[[ Data for analysis open ]]
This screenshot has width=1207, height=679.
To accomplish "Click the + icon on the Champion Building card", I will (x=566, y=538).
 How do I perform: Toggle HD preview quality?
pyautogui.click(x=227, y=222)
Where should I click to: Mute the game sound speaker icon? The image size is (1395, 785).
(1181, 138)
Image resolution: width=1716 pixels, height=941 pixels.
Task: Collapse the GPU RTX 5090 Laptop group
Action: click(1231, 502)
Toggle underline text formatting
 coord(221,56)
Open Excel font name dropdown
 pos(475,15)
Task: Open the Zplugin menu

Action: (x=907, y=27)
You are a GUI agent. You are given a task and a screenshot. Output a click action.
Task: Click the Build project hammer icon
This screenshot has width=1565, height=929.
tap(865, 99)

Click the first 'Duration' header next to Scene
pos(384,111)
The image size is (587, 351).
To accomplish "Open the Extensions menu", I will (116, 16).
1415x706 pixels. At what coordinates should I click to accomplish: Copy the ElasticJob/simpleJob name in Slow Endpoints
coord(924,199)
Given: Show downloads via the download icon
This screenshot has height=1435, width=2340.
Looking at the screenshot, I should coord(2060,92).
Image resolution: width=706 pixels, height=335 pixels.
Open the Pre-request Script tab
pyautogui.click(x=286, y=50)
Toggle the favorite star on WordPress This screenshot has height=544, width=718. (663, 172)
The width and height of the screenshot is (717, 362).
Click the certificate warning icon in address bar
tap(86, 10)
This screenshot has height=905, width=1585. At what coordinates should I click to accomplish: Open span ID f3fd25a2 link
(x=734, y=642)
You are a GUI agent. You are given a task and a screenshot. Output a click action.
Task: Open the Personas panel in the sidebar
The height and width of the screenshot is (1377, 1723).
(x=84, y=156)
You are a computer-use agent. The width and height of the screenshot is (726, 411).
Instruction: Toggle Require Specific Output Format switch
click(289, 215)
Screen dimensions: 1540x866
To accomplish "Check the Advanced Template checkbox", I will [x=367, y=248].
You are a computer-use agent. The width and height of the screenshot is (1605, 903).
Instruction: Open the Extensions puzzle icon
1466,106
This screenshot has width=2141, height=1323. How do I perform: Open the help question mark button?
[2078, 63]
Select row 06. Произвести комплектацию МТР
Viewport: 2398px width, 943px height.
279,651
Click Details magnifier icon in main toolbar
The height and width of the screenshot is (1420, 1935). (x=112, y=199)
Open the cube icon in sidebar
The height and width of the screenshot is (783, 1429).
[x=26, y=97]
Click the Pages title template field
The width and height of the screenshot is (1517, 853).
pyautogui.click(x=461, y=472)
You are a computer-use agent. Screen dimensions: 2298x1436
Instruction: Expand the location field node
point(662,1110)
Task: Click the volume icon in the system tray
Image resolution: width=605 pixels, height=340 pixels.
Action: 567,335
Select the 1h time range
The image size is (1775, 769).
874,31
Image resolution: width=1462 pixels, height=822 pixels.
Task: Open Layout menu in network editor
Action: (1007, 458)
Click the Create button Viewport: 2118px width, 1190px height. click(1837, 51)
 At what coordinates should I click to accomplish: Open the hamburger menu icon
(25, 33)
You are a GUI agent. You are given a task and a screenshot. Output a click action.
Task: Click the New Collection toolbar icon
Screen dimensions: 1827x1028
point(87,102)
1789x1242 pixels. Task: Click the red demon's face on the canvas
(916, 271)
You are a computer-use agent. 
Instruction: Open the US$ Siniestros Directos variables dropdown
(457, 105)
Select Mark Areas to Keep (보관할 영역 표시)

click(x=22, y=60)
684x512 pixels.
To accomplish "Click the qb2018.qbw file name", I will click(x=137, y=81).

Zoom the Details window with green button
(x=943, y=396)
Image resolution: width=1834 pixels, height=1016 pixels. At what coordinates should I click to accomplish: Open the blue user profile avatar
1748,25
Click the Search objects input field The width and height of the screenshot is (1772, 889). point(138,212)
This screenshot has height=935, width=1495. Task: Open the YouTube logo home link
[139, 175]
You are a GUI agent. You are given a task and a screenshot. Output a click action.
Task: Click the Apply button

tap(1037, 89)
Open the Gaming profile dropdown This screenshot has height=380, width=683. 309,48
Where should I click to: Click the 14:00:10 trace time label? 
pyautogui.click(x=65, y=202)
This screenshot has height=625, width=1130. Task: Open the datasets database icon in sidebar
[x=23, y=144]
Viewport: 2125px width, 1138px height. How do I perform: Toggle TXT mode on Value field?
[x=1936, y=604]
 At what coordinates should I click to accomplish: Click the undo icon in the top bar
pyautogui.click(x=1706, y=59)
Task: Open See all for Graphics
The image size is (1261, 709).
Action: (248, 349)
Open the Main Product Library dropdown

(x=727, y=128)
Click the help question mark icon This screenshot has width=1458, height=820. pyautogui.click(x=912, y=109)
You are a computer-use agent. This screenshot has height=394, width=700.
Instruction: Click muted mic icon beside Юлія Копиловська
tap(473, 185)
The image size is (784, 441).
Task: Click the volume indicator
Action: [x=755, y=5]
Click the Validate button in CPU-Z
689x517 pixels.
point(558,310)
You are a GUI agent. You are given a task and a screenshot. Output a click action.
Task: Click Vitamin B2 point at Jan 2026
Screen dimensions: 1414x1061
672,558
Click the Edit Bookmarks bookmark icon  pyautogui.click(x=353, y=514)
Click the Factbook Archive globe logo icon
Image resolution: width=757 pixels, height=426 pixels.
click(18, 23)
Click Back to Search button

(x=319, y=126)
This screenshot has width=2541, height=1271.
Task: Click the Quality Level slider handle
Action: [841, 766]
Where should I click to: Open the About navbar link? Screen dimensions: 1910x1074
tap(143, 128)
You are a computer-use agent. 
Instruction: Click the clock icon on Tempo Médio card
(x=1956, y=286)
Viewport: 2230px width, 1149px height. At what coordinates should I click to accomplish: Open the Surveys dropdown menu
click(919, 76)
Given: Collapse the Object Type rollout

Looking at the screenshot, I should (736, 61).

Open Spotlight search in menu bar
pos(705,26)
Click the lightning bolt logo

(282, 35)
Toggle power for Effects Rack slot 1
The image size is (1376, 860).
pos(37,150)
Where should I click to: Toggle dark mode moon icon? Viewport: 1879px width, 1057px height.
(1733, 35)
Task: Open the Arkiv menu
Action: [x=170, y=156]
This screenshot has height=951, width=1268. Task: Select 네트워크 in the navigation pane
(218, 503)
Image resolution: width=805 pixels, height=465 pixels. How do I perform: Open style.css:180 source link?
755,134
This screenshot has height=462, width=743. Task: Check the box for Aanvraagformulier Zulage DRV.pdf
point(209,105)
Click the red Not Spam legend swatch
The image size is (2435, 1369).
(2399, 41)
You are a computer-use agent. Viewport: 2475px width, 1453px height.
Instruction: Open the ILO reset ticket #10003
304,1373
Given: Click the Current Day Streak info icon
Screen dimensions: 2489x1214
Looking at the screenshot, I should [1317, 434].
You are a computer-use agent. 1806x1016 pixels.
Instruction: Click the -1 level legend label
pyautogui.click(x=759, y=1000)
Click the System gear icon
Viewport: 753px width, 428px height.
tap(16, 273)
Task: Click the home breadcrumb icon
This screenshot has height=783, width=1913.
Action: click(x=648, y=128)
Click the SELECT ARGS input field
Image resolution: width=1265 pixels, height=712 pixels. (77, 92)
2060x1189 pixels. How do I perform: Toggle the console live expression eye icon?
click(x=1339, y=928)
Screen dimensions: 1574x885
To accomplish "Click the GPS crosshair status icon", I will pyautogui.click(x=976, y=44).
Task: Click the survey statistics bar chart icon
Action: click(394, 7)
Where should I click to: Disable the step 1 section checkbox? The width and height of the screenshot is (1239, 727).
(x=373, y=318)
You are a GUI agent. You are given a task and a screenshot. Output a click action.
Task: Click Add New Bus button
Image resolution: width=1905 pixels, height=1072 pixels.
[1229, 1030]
[[ Data for analysis closed ]]
◆ Task details
Set down the records again verbatim, so that each word stays as it is.

◆ Response
This screenshot has width=1207, height=679.
To accomplish "Click the + icon on the Champion Building card", I will (x=566, y=538).
 How do I perform: Toggle HD preview quality?
pyautogui.click(x=227, y=222)
Where should I click to: Mute the game sound speaker icon? The image size is (1395, 785).
(1181, 138)
Image resolution: width=1716 pixels, height=941 pixels.
Task: Collapse the GPU RTX 5090 Laptop group
Action: click(1231, 502)
Toggle underline text formatting
 coord(221,56)
Open Excel font name dropdown
 pos(475,15)
Task: Open the Zplugin menu

Action: (x=907, y=27)
You are a GUI agent. You are given a task and a screenshot. Output a click action.
Task: Click the Build project hammer icon
This screenshot has width=1565, height=929.
tap(865, 99)

Click the first 'Duration' header next to Scene
pos(384,111)
The image size is (587, 351).
To accomplish "Open the Extensions menu", I will (116, 16).
1415x706 pixels. At what coordinates should I click to accomplish: Copy the ElasticJob/simpleJob name in Slow Endpoints
coord(924,199)
Given: Show downloads via the download icon
This screenshot has height=1435, width=2340.
Looking at the screenshot, I should coord(2060,92).
Image resolution: width=706 pixels, height=335 pixels.
Open the Pre-request Script tab
pyautogui.click(x=286, y=50)
Toggle the favorite star on WordPress This screenshot has height=544, width=718. (663, 172)
The width and height of the screenshot is (717, 362).
Click the certificate warning icon in address bar
tap(86, 10)
This screenshot has height=905, width=1585. At what coordinates should I click to accomplish: Open span ID f3fd25a2 link
(x=734, y=642)
You are a GUI agent. You are given a task and a screenshot. Output a click action.
Task: Open the Personas panel in the sidebar
The height and width of the screenshot is (1377, 1723).
(x=84, y=156)
You are a computer-use agent. The width and height of the screenshot is (726, 411).
Instruction: Toggle Require Specific Output Format switch
click(289, 215)
Screen dimensions: 1540x866
To accomplish "Check the Advanced Template checkbox", I will [x=367, y=248].
You are a computer-use agent. The width and height of the screenshot is (1605, 903).
Instruction: Open the Extensions puzzle icon
1466,106
This screenshot has width=2141, height=1323. How do I perform: Open the help question mark button?
[2078, 63]
Select row 06. Произвести комплектацию МТР
Viewport: 2398px width, 943px height.
279,651
Click Details magnifier icon in main toolbar
The height and width of the screenshot is (1420, 1935). (x=112, y=199)
Open the cube icon in sidebar
The height and width of the screenshot is (783, 1429).
[x=26, y=97]
Click the Pages title template field
The width and height of the screenshot is (1517, 853).
pyautogui.click(x=461, y=472)
You are a computer-use agent. Screen dimensions: 2298x1436
Instruction: Expand the location field node
point(662,1110)
Task: Click the volume icon in the system tray
Image resolution: width=605 pixels, height=340 pixels.
Action: 567,335
Select the 1h time range
The image size is (1775, 769).
874,31
Image resolution: width=1462 pixels, height=822 pixels.
Task: Open Layout menu in network editor
Action: (1007, 458)
Click the Create button Viewport: 2118px width, 1190px height. click(1837, 51)
 At what coordinates should I click to accomplish: Open the hamburger menu icon
(25, 33)
You are a GUI agent. You are given a task and a screenshot. Output a click action.
Task: Click the New Collection toolbar icon
Screen dimensions: 1827x1028
point(87,102)
1789x1242 pixels. Task: Click the red demon's face on the canvas
(916, 271)
You are a computer-use agent. 
Instruction: Open the US$ Siniestros Directos variables dropdown
(457, 105)
Select Mark Areas to Keep (보관할 영역 표시)

click(x=22, y=60)
684x512 pixels.
To accomplish "Click the qb2018.qbw file name", I will click(x=137, y=81).

Zoom the Details window with green button
(x=943, y=396)
Image resolution: width=1834 pixels, height=1016 pixels. At what coordinates should I click to accomplish: Open the blue user profile avatar
1748,25
Click the Search objects input field The width and height of the screenshot is (1772, 889). point(138,212)
This screenshot has height=935, width=1495. Task: Open the YouTube logo home link
[139, 175]
You are a GUI agent. You are given a task and a screenshot. Output a click action.
Task: Click the Apply button

tap(1037, 89)
Open the Gaming profile dropdown This screenshot has height=380, width=683. 309,48
Where should I click to: Click the 14:00:10 trace time label? 
pyautogui.click(x=65, y=202)
This screenshot has height=625, width=1130. Task: Open the datasets database icon in sidebar
[x=23, y=144]
Viewport: 2125px width, 1138px height. How do I perform: Toggle TXT mode on Value field?
[x=1936, y=604]
 At what coordinates should I click to accomplish: Click the undo icon in the top bar
pyautogui.click(x=1706, y=59)
Task: Open See all for Graphics
The image size is (1261, 709).
Action: (248, 349)
Open the Main Product Library dropdown

(x=727, y=128)
Click the help question mark icon This screenshot has width=1458, height=820. pyautogui.click(x=912, y=109)
You are a computer-use agent. This screenshot has height=394, width=700.
Instruction: Click muted mic icon beside Юлія Копиловська
tap(473, 185)
The image size is (784, 441).
Task: Click the volume indicator
Action: [x=755, y=5]
Click the Validate button in CPU-Z
689x517 pixels.
point(558,310)
You are a GUI agent. You are given a task and a screenshot. Output a click action.
Task: Click Vitamin B2 point at Jan 2026
Screen dimensions: 1414x1061
672,558
Click the Edit Bookmarks bookmark icon  pyautogui.click(x=353, y=514)
Click the Factbook Archive globe logo icon
Image resolution: width=757 pixels, height=426 pixels.
click(18, 23)
Click Back to Search button

(x=319, y=126)
This screenshot has width=2541, height=1271.
Task: Click the Quality Level slider handle
Action: [841, 766]
Where should I click to: Open the About navbar link? Screen dimensions: 1910x1074
tap(143, 128)
You are a computer-use agent. 
Instruction: Click the clock icon on Tempo Médio card
(x=1956, y=286)
Viewport: 2230px width, 1149px height. At what coordinates should I click to accomplish: Open the Surveys dropdown menu
click(919, 76)
Given: Collapse the Object Type rollout

Looking at the screenshot, I should (736, 61).

Open Spotlight search in menu bar
pos(705,26)
Click the lightning bolt logo

(282, 35)
Toggle power for Effects Rack slot 1
The image size is (1376, 860).
pos(37,150)
Where should I click to: Toggle dark mode moon icon? Viewport: 1879px width, 1057px height.
(1733, 35)
Task: Open the Arkiv menu
Action: [x=170, y=156]
This screenshot has height=951, width=1268. Task: Select 네트워크 in the navigation pane
(218, 503)
Image resolution: width=805 pixels, height=465 pixels. How do I perform: Open style.css:180 source link?
755,134
This screenshot has height=462, width=743. Task: Check the box for Aanvraagformulier Zulage DRV.pdf
point(209,105)
Click the red Not Spam legend swatch
The image size is (2435, 1369).
(2399, 41)
You are a computer-use agent. Viewport: 2475px width, 1453px height.
Instruction: Open the ILO reset ticket #10003
304,1373
Given: Click the Current Day Streak info icon
Screen dimensions: 2489x1214
Looking at the screenshot, I should [1317, 434].
You are a computer-use agent. 1806x1016 pixels.
Instruction: Click the -1 level legend label
pyautogui.click(x=759, y=1000)
Click the System gear icon
Viewport: 753px width, 428px height.
tap(16, 273)
Task: Click the home breadcrumb icon
This screenshot has height=783, width=1913.
Action: click(x=648, y=128)
Click the SELECT ARGS input field
Image resolution: width=1265 pixels, height=712 pixels. (77, 92)
2060x1189 pixels. How do I perform: Toggle the console live expression eye icon?
click(x=1339, y=928)
Screen dimensions: 1574x885
To accomplish "Click the GPS crosshair status icon", I will pyautogui.click(x=976, y=44).
Task: Click the survey statistics bar chart icon
Action: click(394, 7)
Where should I click to: Disable the step 1 section checkbox? The width and height of the screenshot is (1239, 727).
(x=373, y=318)
You are a GUI agent. You are given a task and a screenshot. Output a click action.
Task: Click Add New Bus button
Image resolution: width=1905 pixels, height=1072 pixels.
[1229, 1030]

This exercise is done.